Manning explained in a long 35-page document that his intent in leaking the documents was to inform the American people about the war crimes and blood lust of some American soldiers in Iraq, and not to help America's enemies. “"The most alarming aspect of the video to me was the seemingly delightful bloodlust the aerial weapons team happened to have," Manning said during his hour-long reading of his explanation, adding that some U.S. soldiers "seemed similar to a child torturing ants with a magnifying glass."

Manning is best known for exposing U.S. war crimes in Iraq that had been covered up by administration officials. In the most famous war crime Manning revealed through WikiLeaks, a video called Collateral Murder reveals a July 12, 2007 attack in a Baghdad suburb where the gunner of a U.S. Apache helicopter deliberately targeted a wounded Reuters Wire Service photographer and a good Samaritan who had stopped to take the reporter to the hospital. The trigger-happy Apache helicopter gunner had initially mistaken the photographer for an armed militia man (and thus, that wasn't a war crime), but the gunner's subsequent targeting of the wounded photographer and good Samaritan constituted a clear war crime. It has long been a war crime under both U.S. and international law to deliberately target a wounded and helpless combatant, and it is also a war crime to kill a civilian non-combatant. To this day, the U.S. government has never prosecuted the gunner for his war crimes.

"I began to become depressed at the situation we found ourselves mired in year after year.
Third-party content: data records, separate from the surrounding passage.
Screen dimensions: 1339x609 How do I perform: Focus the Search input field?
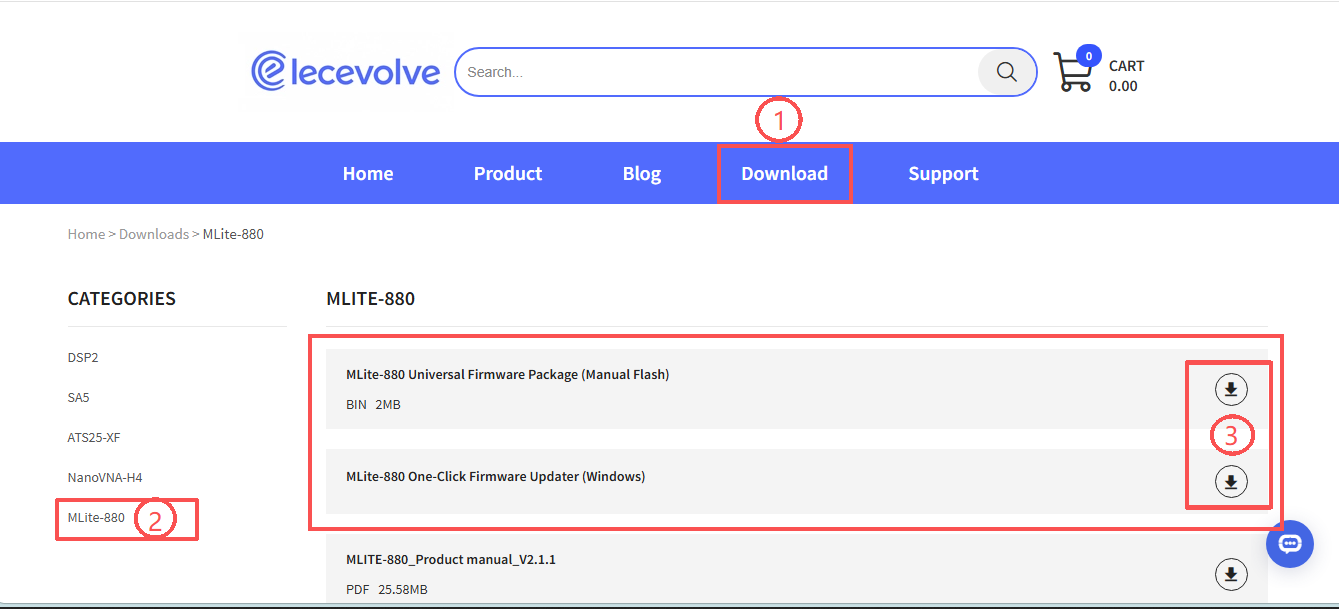coord(718,72)
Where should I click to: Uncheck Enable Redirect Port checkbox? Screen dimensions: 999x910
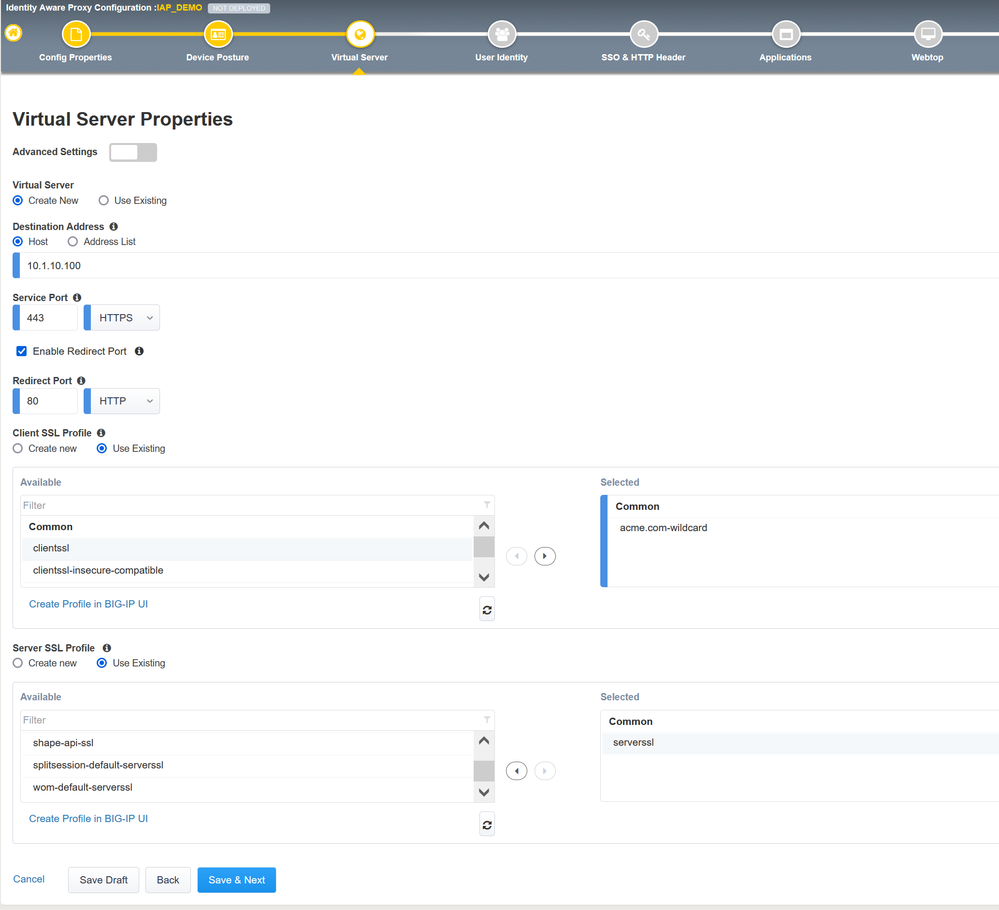pos(21,351)
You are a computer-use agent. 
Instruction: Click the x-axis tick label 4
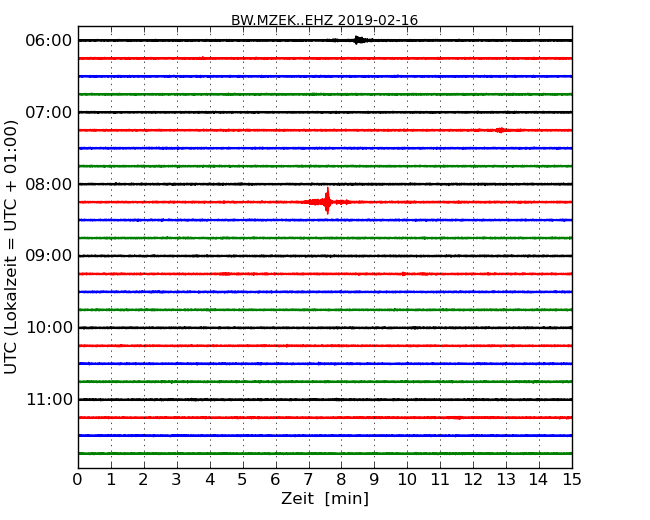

In attempting counterinsurgency operations, we became obsessed with capturing and killing human targets on lists," Manning said of his intent. "I wanted the public to know that not everyone living in Iraq were targets to be neutralized."

Manning is also presumed to be the source of hundreds of thousands of other Iraq and Afghan war documents, in addition to U.S. diplomatic correspondence, that found their way onto the WikiLeaks website.